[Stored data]
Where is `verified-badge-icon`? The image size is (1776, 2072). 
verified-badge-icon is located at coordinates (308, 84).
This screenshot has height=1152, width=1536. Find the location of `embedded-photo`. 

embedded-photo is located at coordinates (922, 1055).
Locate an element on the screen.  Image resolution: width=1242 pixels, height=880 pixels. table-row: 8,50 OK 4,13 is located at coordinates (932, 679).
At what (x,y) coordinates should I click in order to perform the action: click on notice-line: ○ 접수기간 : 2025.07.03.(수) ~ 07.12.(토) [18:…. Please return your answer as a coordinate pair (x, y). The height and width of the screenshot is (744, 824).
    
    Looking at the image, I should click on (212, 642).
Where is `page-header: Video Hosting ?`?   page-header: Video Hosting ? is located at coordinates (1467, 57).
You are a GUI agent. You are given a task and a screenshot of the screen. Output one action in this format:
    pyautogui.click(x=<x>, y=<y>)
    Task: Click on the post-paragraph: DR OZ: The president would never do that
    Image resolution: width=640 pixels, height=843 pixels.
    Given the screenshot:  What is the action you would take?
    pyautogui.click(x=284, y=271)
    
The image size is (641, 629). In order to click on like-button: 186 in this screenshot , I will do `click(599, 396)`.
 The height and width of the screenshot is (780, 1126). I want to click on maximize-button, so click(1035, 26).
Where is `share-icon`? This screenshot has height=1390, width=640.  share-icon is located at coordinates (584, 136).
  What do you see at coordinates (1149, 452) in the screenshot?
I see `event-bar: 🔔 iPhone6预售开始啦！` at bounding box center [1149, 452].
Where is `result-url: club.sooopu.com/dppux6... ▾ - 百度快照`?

* [WHAT TO DO] Set down the lines of the material word for word, starting at the line that contains "At what (x,y)" and ending at the line that contains "pyautogui.click(x=284, y=271)", with both of those lines included.

* [EXPECTED ANSWER]
At what (x,y) coordinates should I click in order to perform the action: click on notice-line: ○ 접수기간 : 2025.07.03.(수) ~ 07.12.(토) [18:…. Please return your answer as a coordinate pair (x, y). The height and width of the screenshot is (744, 824).
    
    Looking at the image, I should click on (212, 642).
Where is `page-header: Video Hosting ?`?   page-header: Video Hosting ? is located at coordinates (1467, 57).
You are a GUI agent. You are given a task and a screenshot of the screen. Output one action in this format:
    pyautogui.click(x=<x>, y=<y>)
    Task: Click on the post-paragraph: DR OZ: The president would never do that
    Image resolution: width=640 pixels, height=843 pixels.
    Given the screenshot:  What is the action you would take?
    pyautogui.click(x=284, y=271)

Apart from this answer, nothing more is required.